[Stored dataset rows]
---

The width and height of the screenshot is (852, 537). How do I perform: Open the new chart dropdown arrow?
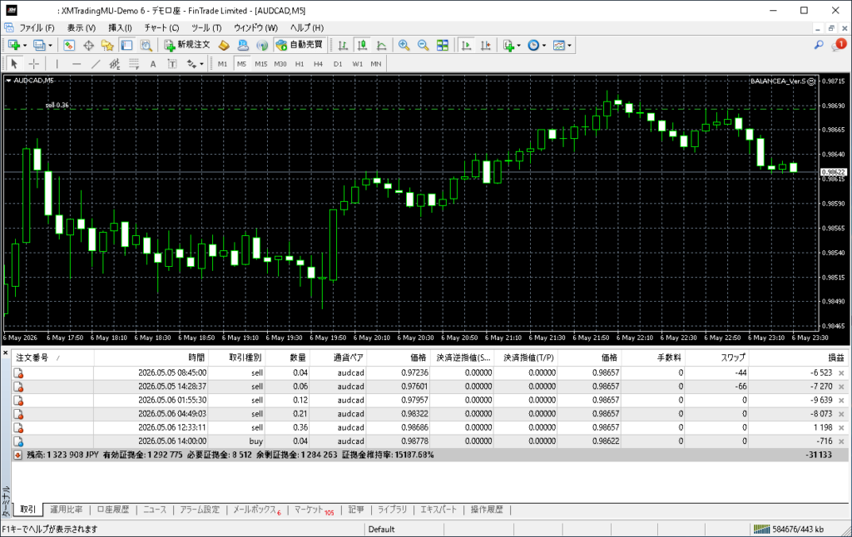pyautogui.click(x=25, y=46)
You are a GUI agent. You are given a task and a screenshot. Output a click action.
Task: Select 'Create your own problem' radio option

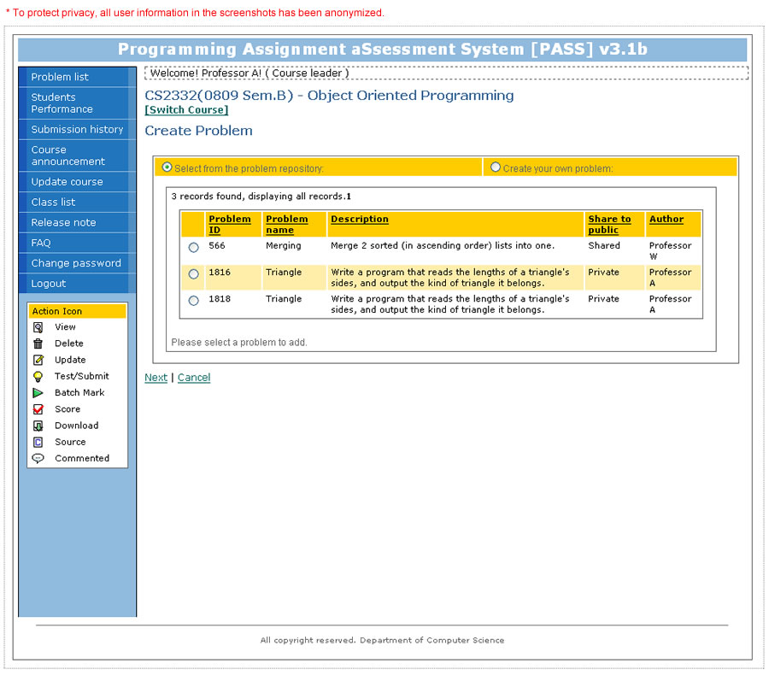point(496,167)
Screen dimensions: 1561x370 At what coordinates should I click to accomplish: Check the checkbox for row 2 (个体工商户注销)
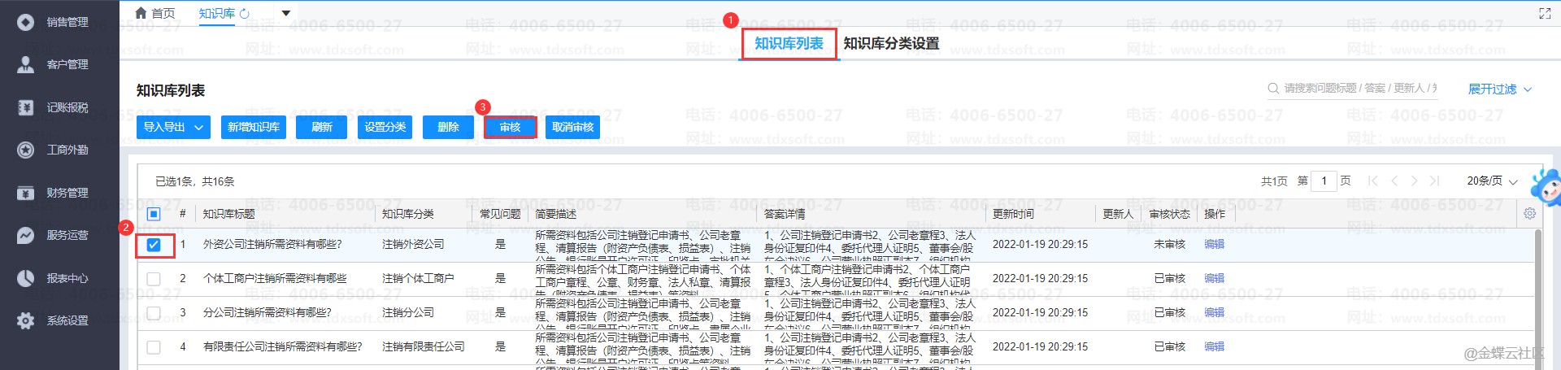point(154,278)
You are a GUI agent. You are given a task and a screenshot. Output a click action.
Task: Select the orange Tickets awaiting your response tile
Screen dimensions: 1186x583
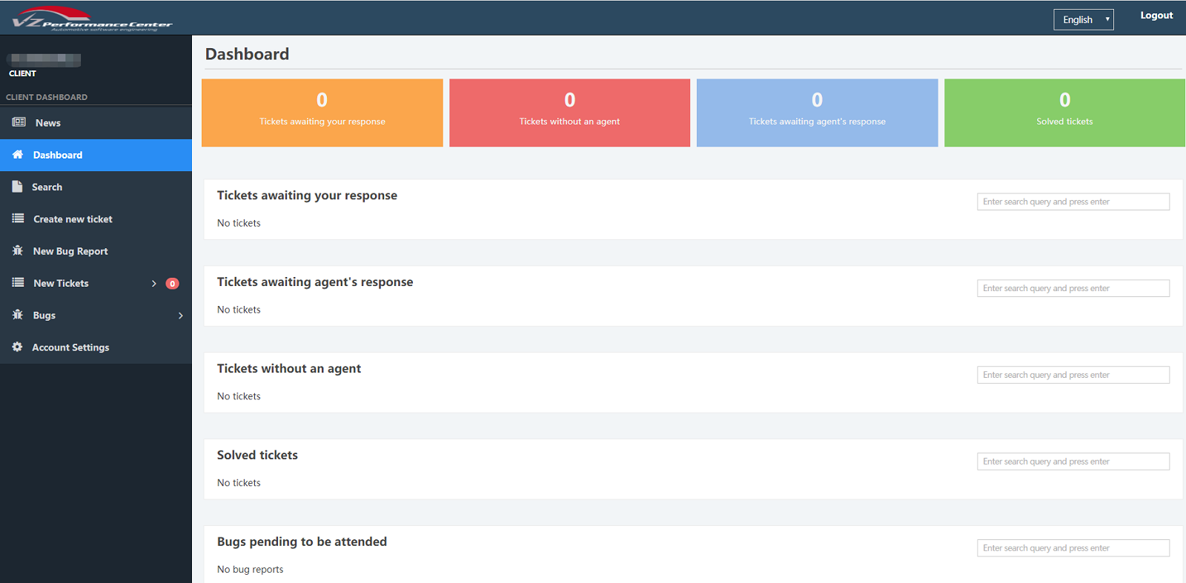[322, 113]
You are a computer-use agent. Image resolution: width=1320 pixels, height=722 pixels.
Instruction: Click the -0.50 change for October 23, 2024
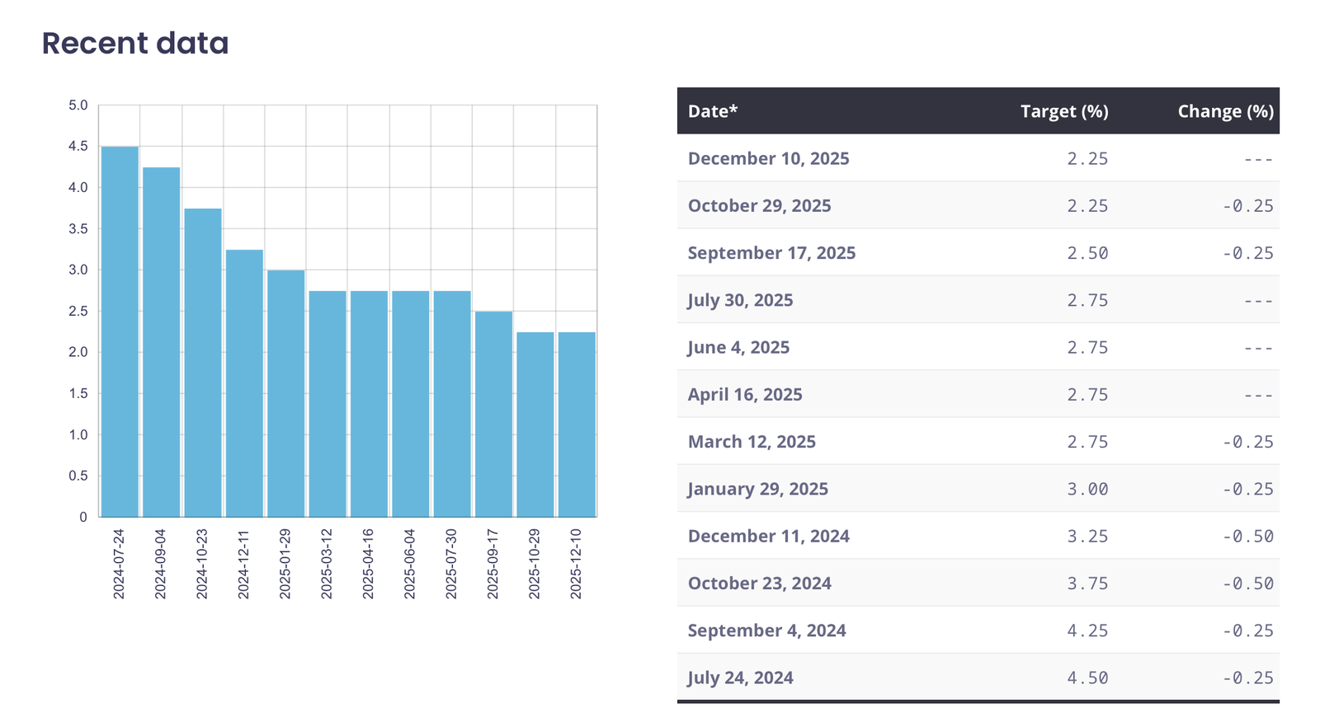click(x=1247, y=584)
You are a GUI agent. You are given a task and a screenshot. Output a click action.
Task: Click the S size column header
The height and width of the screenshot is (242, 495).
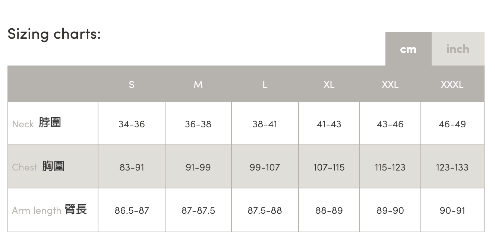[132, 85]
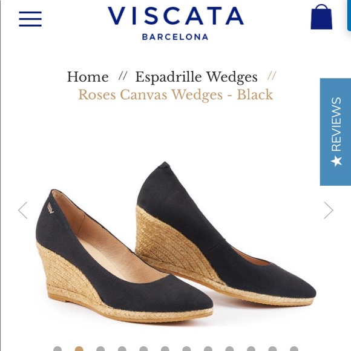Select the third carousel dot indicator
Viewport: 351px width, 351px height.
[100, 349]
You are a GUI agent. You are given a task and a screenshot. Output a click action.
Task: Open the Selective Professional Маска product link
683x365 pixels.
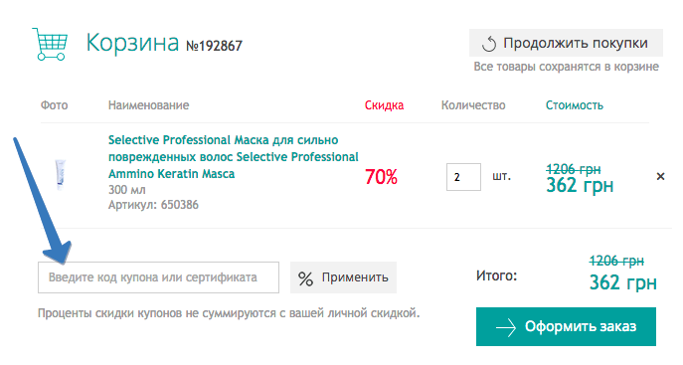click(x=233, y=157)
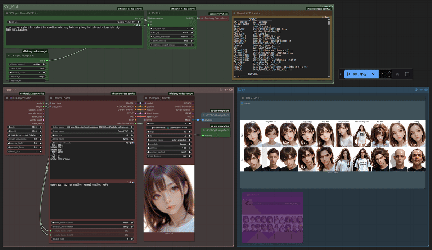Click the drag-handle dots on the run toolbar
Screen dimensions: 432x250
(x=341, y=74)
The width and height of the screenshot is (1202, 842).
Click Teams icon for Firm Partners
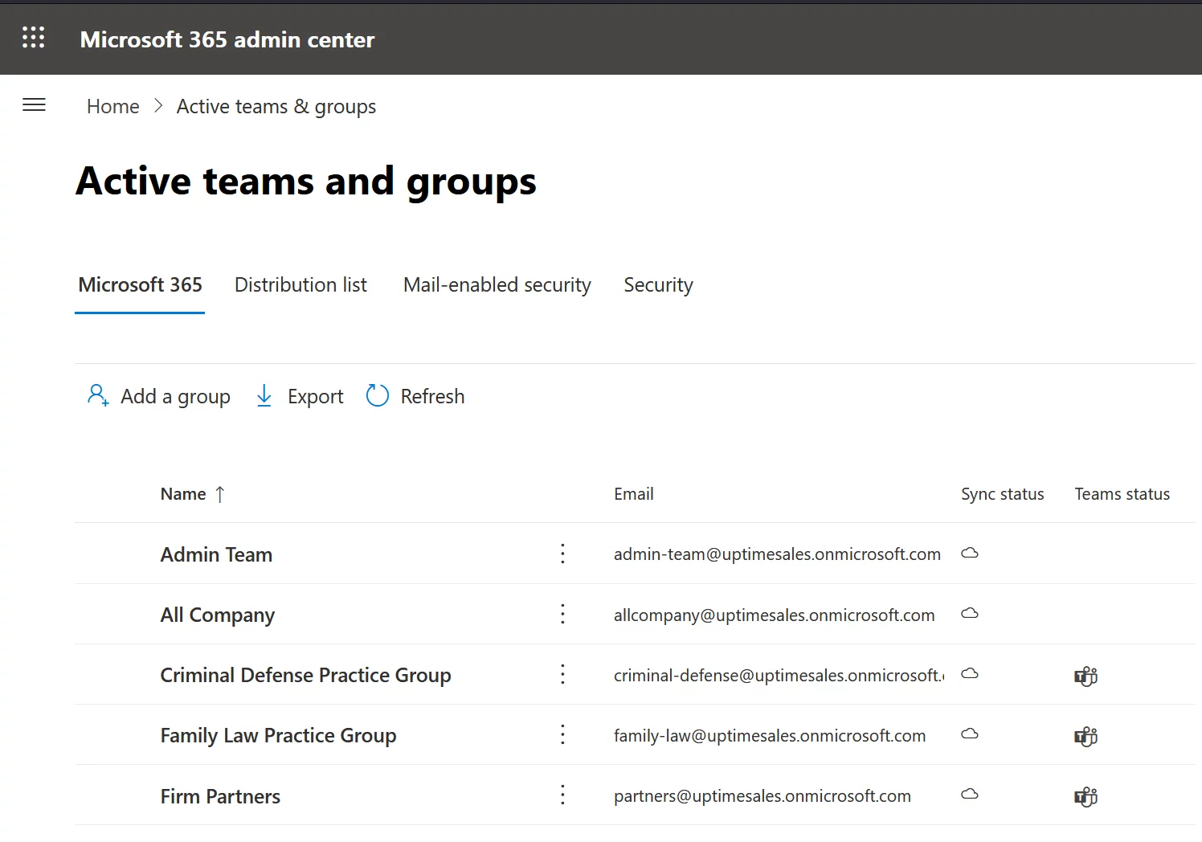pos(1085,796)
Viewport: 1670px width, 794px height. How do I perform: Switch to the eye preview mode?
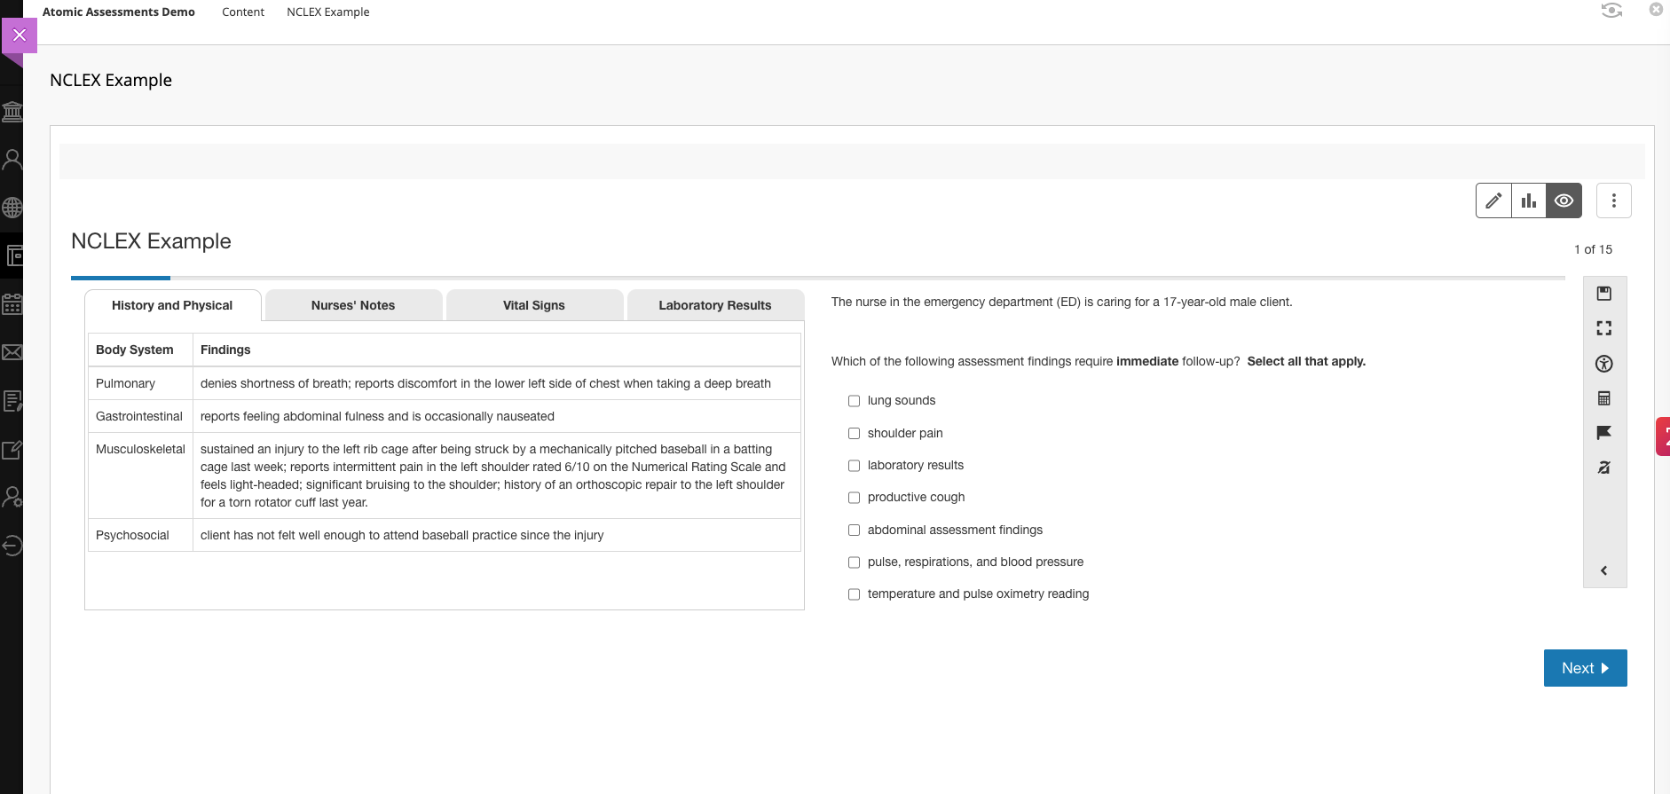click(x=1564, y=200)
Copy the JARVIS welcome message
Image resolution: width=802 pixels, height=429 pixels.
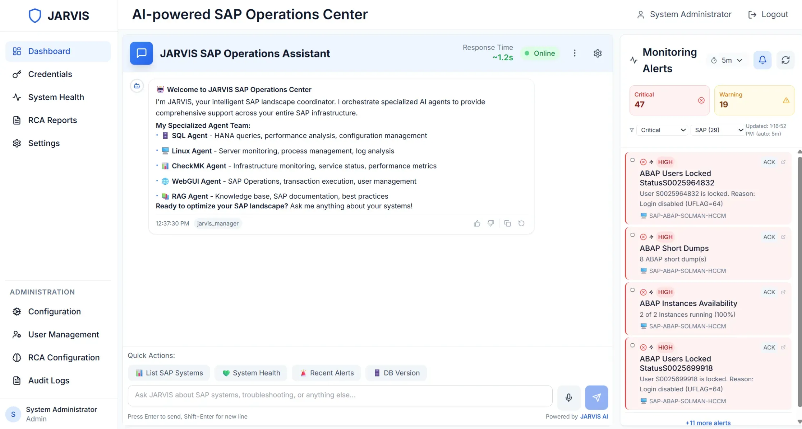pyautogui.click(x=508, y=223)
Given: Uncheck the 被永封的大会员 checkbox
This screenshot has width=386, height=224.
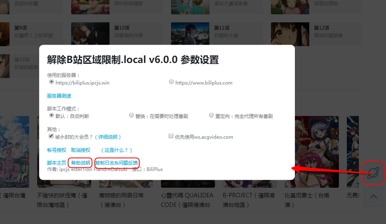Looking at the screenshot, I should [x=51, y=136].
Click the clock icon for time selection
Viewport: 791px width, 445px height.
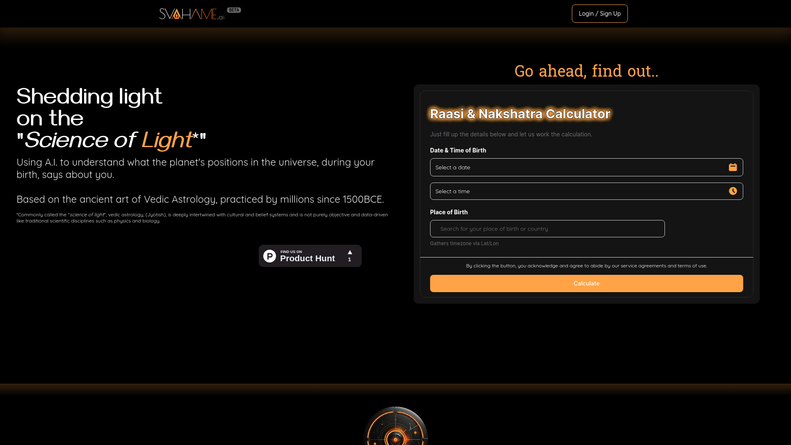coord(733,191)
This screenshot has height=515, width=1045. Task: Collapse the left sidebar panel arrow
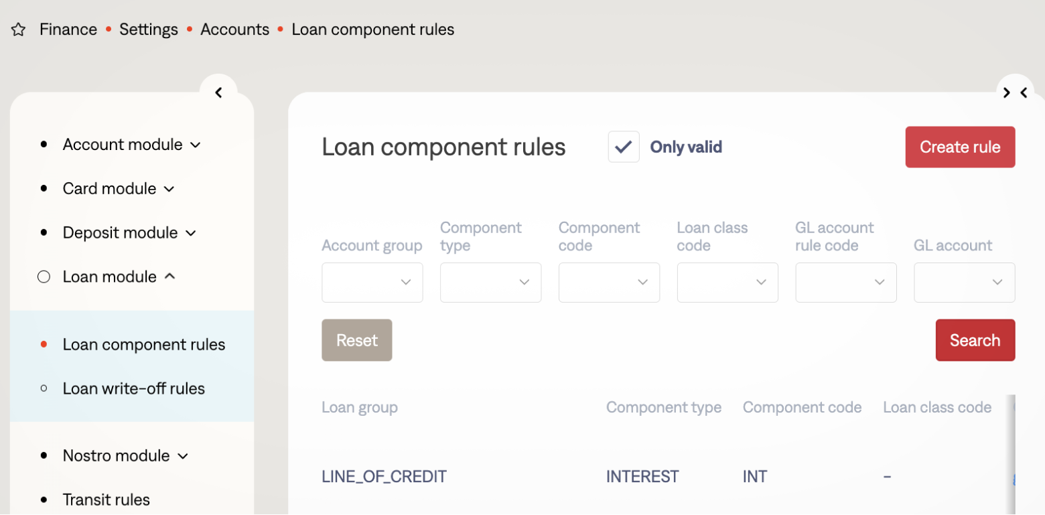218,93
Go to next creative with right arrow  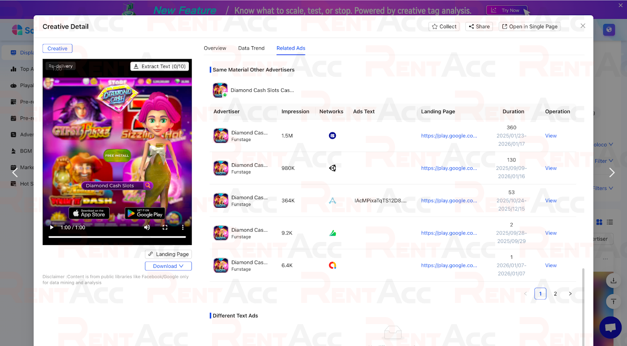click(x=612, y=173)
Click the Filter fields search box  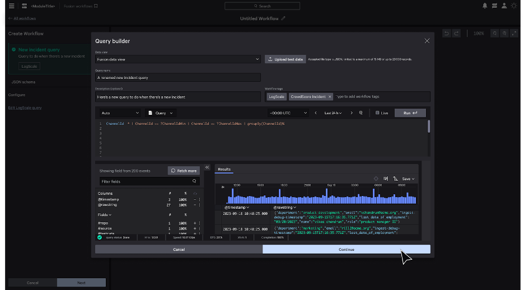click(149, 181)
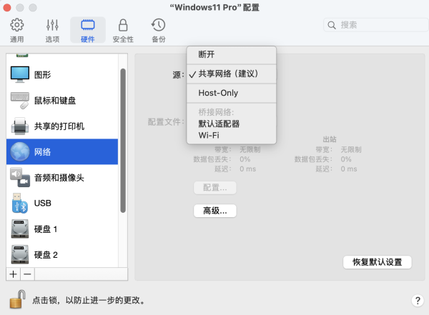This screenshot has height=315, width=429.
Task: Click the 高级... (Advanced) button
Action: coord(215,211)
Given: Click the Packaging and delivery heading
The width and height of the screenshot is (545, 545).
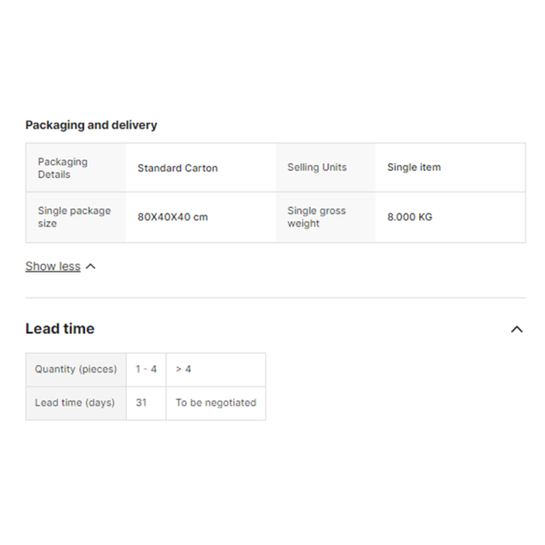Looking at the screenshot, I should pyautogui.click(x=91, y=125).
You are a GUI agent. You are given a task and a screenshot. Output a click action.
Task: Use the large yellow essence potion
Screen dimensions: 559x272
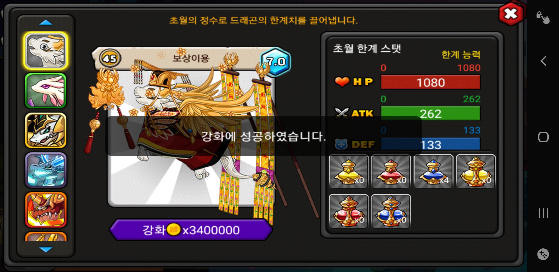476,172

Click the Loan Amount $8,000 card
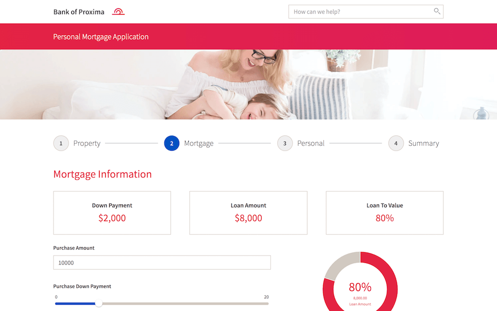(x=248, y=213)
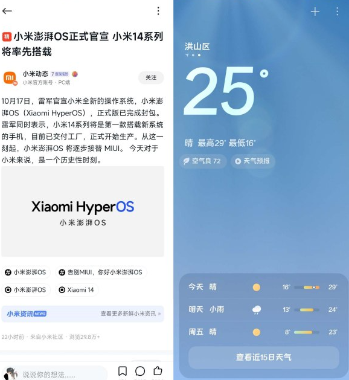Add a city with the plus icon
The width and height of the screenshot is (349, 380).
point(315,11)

---

Reproduce the rows verbatim from the beginning through the line containing "point(496,167)", with that line included. Omit the pictures from your answer.

The width and height of the screenshot is (852, 537). How do I perform: Open the new chart dropdown arrow?
pyautogui.click(x=25, y=46)
You are a GUI agent. You are given a task and a screenshot. Output a click action.
Task: Select 'Create your own problem' radio option

point(496,167)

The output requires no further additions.